People v. Ramos CA2/7 ( 2014 )


Menu:
  • Filed 9/10/14 P. v. Ramos CA2/7
    NOT TO BE PUBLISHED IN THE OFFICIAL REPORTS
    California Rules of Court, rule 8.1115(a), prohibits courts and parties from citing or relying on opinions not certified for
    publication or ordered published, except as specified by rule 8.1115(b). This opinion has not been certified for publication
    or ordered published for purposes of rule 8.1115.
    IN THE COURT OF APPEAL OF THE STATE OF CALIFORNIA
    SECOND APPELLATE DISTRICT
    DIVISION SEVEN
    THE PEOPLE,                                                          B250000
    Plaintiff and Respondent,                                   (Los Angeles County
    Super. Ct. No.
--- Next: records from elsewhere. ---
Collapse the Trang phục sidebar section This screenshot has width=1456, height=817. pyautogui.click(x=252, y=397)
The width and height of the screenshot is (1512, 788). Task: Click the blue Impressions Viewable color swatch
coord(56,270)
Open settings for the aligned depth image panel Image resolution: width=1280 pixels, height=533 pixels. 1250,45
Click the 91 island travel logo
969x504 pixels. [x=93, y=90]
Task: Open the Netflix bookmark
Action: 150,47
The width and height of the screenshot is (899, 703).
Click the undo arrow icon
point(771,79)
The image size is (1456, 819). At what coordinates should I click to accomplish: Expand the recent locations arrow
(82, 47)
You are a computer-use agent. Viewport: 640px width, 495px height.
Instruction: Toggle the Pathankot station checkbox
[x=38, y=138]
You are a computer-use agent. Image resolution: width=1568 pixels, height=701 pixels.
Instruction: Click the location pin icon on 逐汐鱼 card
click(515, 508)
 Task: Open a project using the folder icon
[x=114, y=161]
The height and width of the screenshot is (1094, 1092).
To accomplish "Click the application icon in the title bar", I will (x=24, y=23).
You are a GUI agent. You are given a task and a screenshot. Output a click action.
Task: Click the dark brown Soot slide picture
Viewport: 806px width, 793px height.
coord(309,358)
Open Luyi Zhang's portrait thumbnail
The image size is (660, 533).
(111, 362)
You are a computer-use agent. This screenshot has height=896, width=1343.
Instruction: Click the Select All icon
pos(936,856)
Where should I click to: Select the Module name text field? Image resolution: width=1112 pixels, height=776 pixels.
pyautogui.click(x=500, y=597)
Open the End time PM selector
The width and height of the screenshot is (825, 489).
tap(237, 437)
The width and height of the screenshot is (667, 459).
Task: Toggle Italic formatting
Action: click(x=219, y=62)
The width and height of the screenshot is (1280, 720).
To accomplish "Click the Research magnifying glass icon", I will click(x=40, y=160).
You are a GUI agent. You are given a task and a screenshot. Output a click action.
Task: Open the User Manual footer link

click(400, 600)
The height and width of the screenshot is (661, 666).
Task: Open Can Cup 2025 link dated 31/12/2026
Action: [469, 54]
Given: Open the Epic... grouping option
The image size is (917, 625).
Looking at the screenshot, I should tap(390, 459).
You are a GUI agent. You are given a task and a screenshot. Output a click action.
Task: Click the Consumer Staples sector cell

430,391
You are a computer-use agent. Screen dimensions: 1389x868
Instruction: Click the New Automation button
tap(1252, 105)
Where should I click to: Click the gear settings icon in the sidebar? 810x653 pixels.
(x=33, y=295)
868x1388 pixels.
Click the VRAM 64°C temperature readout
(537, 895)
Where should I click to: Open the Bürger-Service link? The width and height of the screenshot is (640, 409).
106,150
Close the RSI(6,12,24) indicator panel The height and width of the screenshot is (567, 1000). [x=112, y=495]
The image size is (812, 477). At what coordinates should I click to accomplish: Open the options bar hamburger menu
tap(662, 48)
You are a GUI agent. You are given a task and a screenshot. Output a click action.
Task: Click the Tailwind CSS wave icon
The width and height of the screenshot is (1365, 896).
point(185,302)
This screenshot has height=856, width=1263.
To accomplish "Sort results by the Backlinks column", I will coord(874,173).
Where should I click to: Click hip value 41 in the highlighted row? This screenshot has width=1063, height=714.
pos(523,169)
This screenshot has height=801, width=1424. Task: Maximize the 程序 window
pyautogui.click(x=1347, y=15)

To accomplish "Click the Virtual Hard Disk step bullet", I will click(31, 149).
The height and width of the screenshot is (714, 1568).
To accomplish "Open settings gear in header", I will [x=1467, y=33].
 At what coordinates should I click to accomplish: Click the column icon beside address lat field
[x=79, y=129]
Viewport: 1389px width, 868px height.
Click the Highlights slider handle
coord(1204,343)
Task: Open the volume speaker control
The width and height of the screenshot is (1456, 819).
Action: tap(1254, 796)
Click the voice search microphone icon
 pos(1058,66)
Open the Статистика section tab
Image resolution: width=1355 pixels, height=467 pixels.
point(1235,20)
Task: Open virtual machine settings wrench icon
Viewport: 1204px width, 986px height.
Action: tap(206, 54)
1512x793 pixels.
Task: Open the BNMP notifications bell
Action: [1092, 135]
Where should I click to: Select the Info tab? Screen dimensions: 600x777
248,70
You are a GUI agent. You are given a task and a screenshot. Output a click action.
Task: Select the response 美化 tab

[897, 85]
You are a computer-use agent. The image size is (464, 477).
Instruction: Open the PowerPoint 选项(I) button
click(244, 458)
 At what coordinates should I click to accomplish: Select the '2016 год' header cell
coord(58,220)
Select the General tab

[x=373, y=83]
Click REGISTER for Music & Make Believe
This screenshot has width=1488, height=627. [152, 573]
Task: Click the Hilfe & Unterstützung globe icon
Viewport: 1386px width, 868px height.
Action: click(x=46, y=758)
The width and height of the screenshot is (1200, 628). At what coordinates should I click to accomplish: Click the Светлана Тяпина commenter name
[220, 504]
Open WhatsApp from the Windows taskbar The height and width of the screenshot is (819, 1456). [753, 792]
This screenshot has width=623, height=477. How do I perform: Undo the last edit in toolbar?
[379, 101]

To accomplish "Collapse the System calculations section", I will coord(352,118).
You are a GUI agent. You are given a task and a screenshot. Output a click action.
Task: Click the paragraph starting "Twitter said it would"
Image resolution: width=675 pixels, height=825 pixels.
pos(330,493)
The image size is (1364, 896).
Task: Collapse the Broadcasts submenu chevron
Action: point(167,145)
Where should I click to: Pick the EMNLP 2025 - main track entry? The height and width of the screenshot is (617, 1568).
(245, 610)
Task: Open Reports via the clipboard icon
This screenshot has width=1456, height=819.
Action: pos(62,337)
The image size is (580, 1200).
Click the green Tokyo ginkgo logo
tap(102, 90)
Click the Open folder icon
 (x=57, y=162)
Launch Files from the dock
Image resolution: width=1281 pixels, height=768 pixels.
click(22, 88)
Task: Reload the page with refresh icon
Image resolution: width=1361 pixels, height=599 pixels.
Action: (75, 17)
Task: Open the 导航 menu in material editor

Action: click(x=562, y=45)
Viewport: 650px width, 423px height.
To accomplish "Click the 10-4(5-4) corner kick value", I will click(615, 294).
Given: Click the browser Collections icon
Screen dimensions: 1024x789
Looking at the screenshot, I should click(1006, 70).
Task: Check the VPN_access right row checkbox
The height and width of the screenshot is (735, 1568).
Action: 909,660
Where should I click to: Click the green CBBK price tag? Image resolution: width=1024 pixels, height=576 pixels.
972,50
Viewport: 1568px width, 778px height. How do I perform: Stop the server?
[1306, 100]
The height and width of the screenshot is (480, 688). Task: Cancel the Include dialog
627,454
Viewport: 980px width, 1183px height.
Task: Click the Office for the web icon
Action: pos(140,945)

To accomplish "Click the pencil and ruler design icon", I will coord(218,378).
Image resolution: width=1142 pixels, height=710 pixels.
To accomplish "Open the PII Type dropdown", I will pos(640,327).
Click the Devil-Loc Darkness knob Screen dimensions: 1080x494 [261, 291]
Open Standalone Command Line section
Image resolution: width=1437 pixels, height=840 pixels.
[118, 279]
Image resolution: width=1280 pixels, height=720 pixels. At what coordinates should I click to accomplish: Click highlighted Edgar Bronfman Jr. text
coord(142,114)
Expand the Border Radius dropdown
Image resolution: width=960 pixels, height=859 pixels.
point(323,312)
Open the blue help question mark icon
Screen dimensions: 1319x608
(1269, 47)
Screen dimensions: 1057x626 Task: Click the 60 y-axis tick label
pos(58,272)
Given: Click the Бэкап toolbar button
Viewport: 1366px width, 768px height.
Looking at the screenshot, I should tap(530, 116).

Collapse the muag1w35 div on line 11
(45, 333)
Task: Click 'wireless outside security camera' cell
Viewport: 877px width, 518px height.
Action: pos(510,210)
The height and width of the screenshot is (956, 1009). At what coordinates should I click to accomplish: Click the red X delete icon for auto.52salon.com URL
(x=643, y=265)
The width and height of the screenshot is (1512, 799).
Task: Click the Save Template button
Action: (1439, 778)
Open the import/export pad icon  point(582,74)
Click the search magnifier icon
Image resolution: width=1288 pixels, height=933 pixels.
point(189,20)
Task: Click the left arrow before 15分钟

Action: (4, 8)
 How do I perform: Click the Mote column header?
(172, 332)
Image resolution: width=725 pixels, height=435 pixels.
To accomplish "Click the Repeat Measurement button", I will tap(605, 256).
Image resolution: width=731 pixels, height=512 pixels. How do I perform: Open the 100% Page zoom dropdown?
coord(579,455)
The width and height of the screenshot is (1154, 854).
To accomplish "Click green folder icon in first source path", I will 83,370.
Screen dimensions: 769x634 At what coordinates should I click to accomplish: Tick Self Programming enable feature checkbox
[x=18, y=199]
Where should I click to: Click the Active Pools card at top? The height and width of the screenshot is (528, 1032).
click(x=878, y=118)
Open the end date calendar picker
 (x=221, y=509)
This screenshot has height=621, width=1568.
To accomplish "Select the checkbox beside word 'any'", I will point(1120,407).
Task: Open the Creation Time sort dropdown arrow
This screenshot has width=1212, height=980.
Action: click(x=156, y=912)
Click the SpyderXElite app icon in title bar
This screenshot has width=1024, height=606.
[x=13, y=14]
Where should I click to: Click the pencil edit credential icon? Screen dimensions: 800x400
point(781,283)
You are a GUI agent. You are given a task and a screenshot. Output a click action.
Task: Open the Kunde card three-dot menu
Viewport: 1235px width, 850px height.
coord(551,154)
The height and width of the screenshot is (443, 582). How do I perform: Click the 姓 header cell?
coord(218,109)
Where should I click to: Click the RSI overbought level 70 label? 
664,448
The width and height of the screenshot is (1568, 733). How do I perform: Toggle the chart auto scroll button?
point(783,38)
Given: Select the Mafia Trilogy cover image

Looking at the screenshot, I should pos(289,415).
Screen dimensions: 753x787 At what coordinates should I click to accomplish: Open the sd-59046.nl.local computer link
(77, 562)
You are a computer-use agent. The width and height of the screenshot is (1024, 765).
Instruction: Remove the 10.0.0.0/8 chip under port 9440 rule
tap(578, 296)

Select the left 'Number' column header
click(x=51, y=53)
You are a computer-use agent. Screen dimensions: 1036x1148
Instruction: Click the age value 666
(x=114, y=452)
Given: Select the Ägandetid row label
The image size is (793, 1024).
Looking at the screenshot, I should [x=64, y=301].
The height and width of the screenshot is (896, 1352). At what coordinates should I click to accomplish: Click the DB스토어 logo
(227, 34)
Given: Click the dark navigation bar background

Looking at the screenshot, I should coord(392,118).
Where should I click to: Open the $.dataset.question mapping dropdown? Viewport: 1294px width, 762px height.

NA093937)
    v.
    CESAR ANTONIO RAMOS,
    Defendant and Appellant.
    APPEAL from a judgment of the Superior Court of Los Angeles County,
    Tomson Ong, Judge. Affirmed in part, reversed in part and remanded with directions.
    Jennifer Hansen, under appointment by the Court of Appeal, for Defendant and
    Appellant.
    Kamala D. Harris, Attorney General, Dane R. Gillette, Chief Assistant Attorney
    General, Lance E. Winters, Senior Assistant Attorney General, James William Bilderback
    II and Steven E. Mercer, Deputy Attorneys General, for Plaintiff and Respondent.
    ________________________
    A jury convicted Cesar Antonio Ramos of robbery. In a bifurcated proceeding,
    the trial court found true special allegations Ramos had suffered one prior serious felony
    conviction and had served six separate prison terms for felonies. The court sentenced
    Ramos to an aggregate state prison term of 21 years. On appeal, Ramos contends the
    investigating officer’s identification testimony was improperly admitted and the evidence
    was insufficient that a prior Illinois robbery conviction qualified as a serious felony under
    California law. We reverse in part and remand for further proceedings.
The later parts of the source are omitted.